OVERVIEW
Sleepy Games explores designing and researching games in the space of sleep health. These games help transform and support behavior change of players so that they sleep better!
ROLE: Game Designer, Game Researcher, Producer
DURATION: 1 y | Oct 2018-2019
ADVISOR: Jessica Hammer
TEAM: Xiangzhu Chen, Jeffrey Chou, Tithi Jasani, Adela Kapuścińska, Judith Leng, Ruoxi Li, Arnav Mahajan, Emily McDonald, Stacie Nam, Juliet Pusateri, Khushi Sanjay Shah, Jessica Timczyk, Qian Wang, Rocky Wang (14)
CLIENT: Philips Healthcare
IMPACT & OUTCOME
Presented our report to Philips Healthcare.

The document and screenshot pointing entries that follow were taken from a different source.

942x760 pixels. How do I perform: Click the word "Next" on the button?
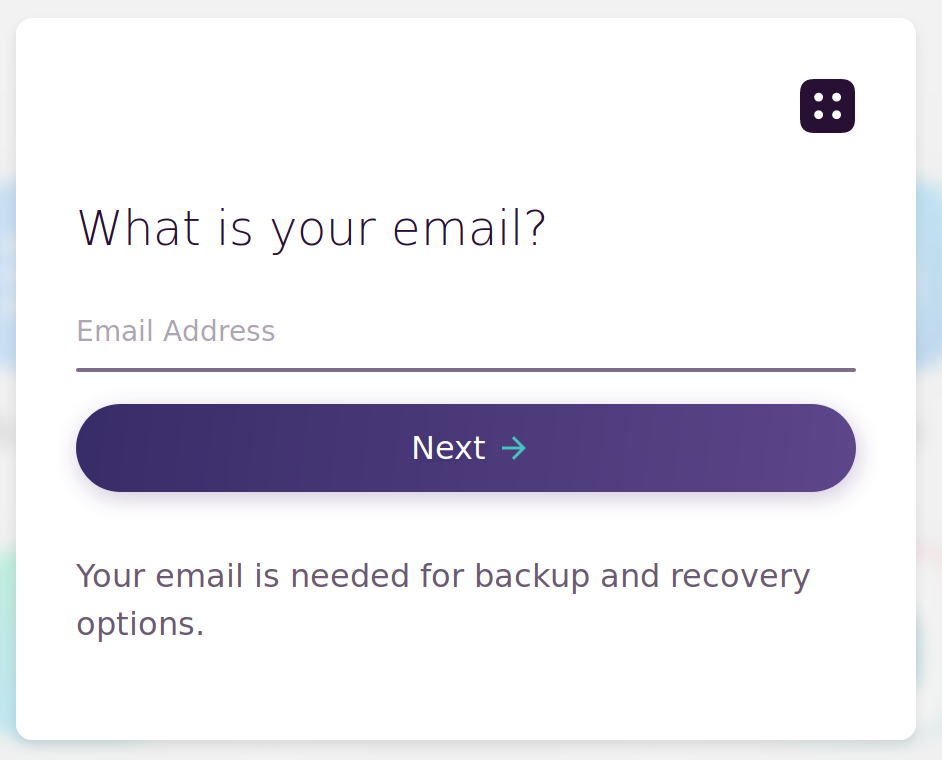[x=448, y=448]
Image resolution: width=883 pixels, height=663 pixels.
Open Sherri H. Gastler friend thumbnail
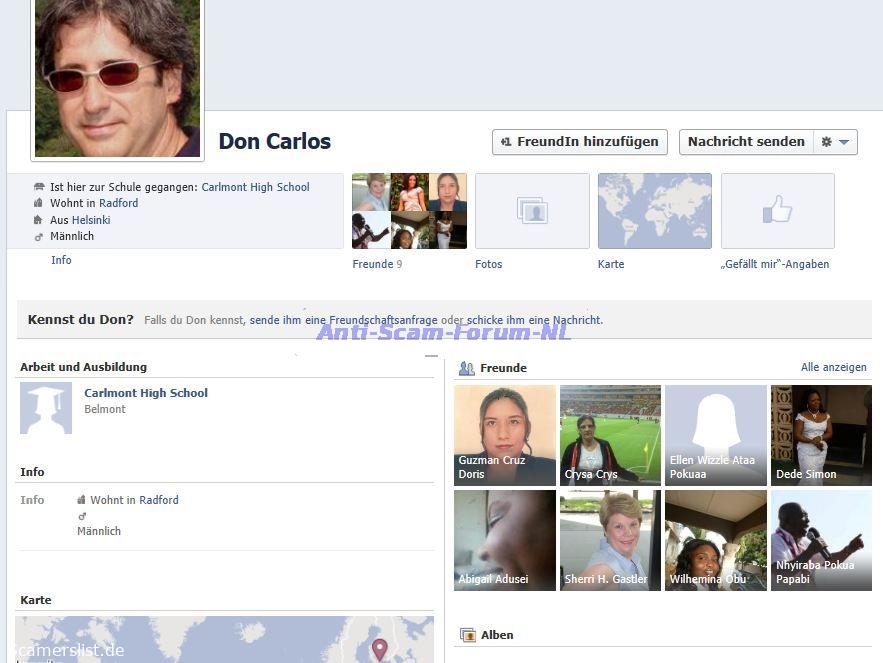[610, 540]
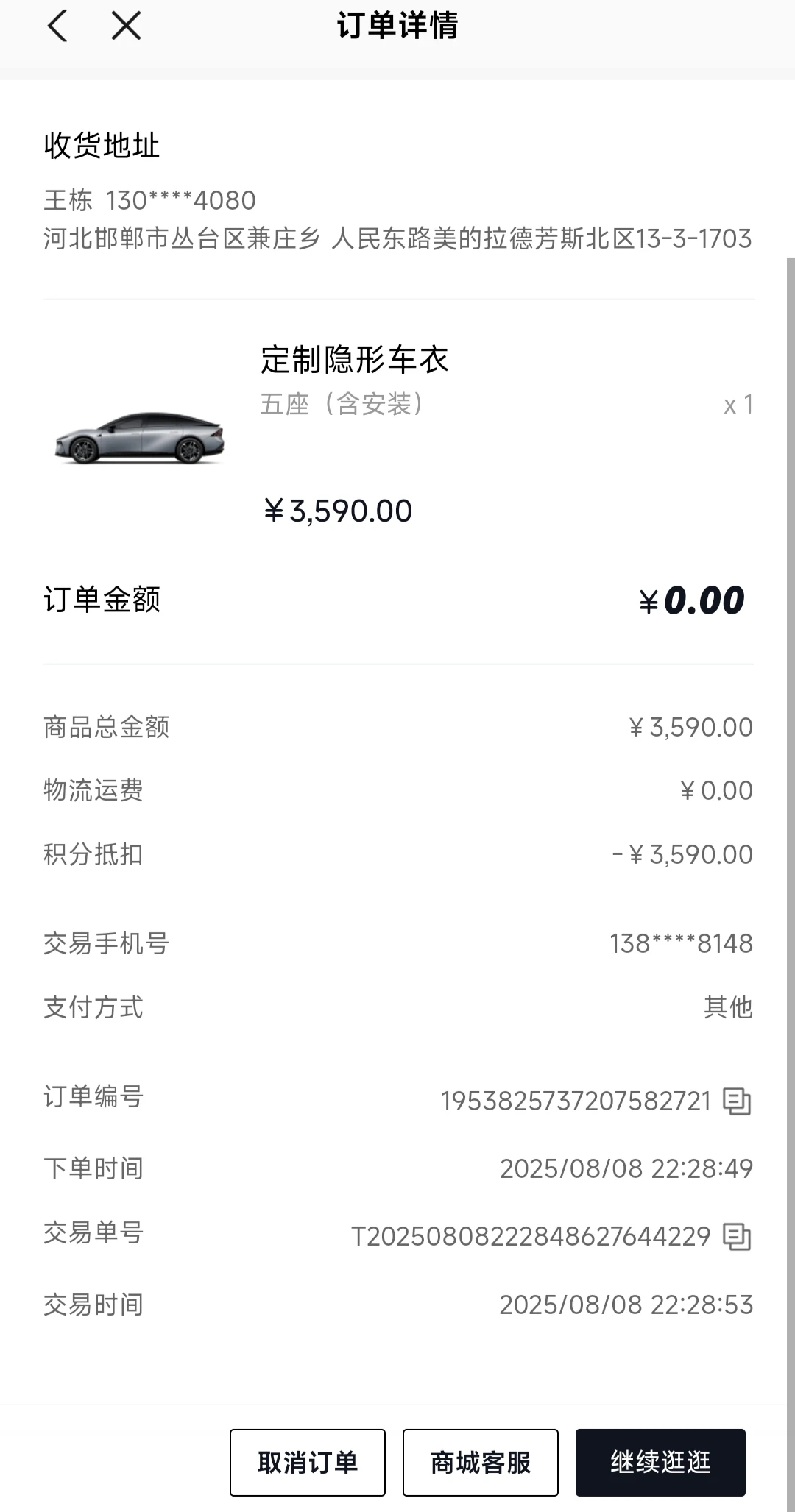Contact 商城客服 support
Image resolution: width=795 pixels, height=1512 pixels.
(480, 1462)
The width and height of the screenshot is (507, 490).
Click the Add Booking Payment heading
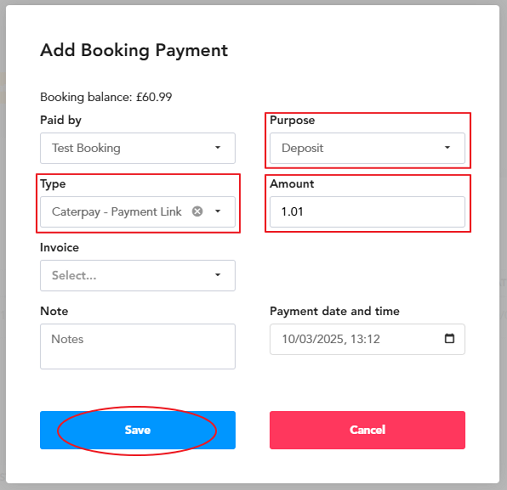point(134,50)
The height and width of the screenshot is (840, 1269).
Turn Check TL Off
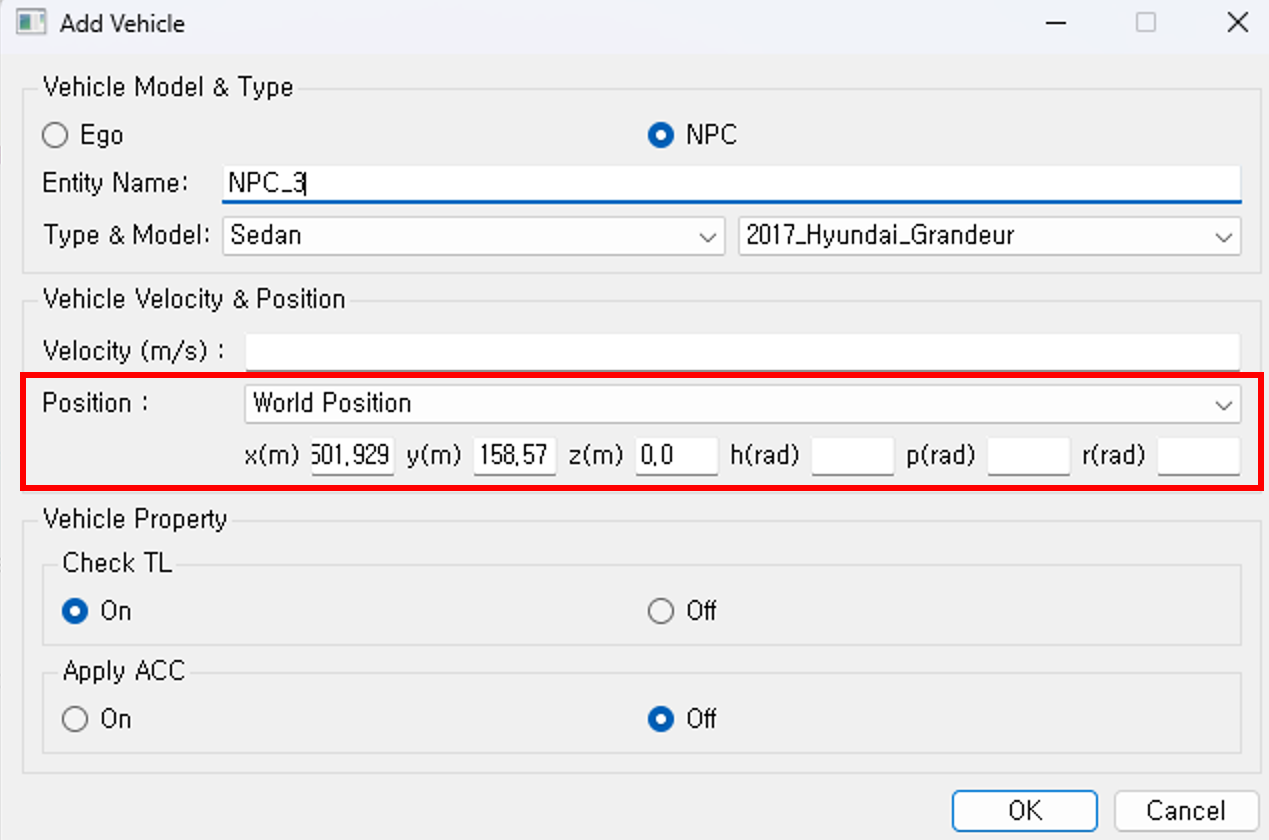click(661, 611)
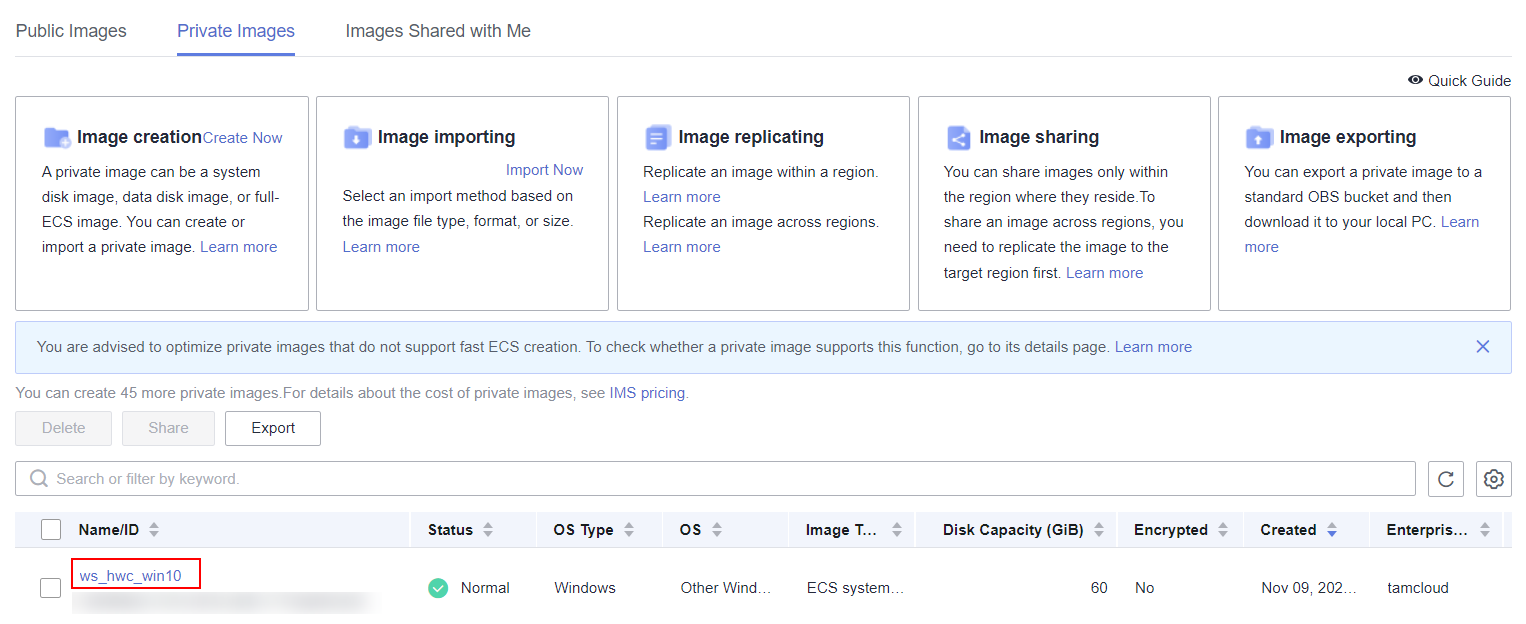Click the Export button
The image size is (1526, 624).
pos(273,428)
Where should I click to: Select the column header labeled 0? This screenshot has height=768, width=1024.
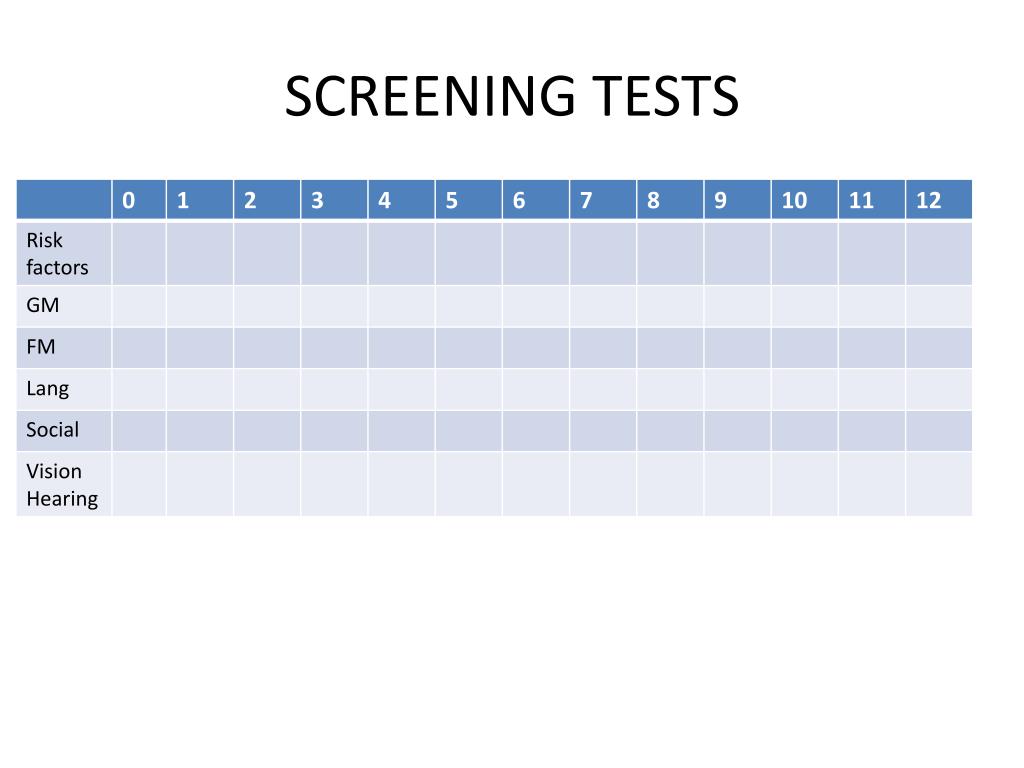point(138,199)
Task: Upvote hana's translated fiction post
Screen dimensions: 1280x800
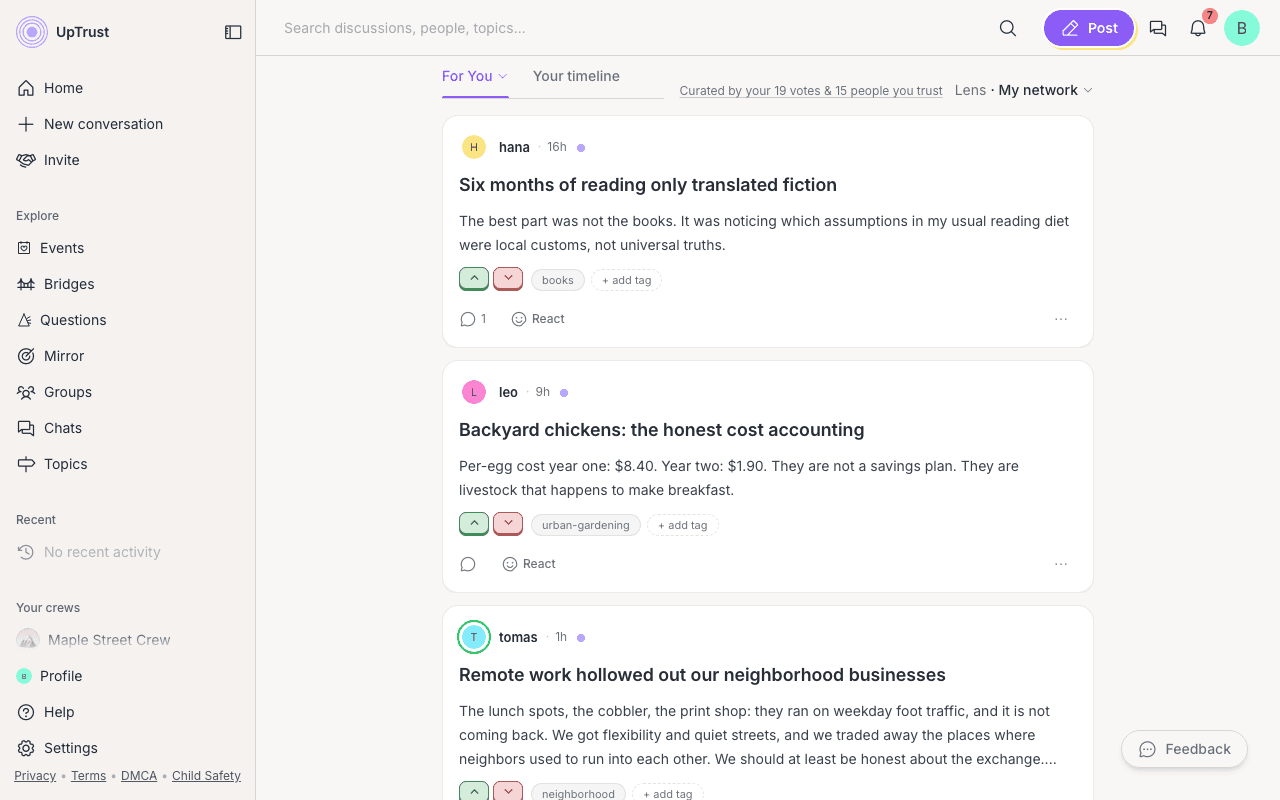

Conducted user research for the papers "Towards a Design Theory of Sleepy Games" at CHI Play 2019; and "Designing Games for Healthy Sleep" at CHI 2020.
00 — CONTRIBUTIONS
As Project Manager for Sleepy Games, I led a group of 13 student designers through design, playtesting and research writing. I oversaw logistics: organizing meetings, booking rooms, assisting game groups when necessary and helping dispense the project budget. During this time, I was also coordinating the Manifesto team, successfully producing a design methodology for our work.
As Game Designer for Good Night, I devised the gameplay mechanics and conducted in-class playtesting sessions. Additionally, I produced graphic design elements for the team.
SLEEPY GAMES: GOOD NIGHT
Good Night is a transformational magnetic fridge texting game that focuses on improving sleep quality for night and swing shift workers, by helping them engage in continuous, meaningful conversation with their close ones and facilitate wind-down after work.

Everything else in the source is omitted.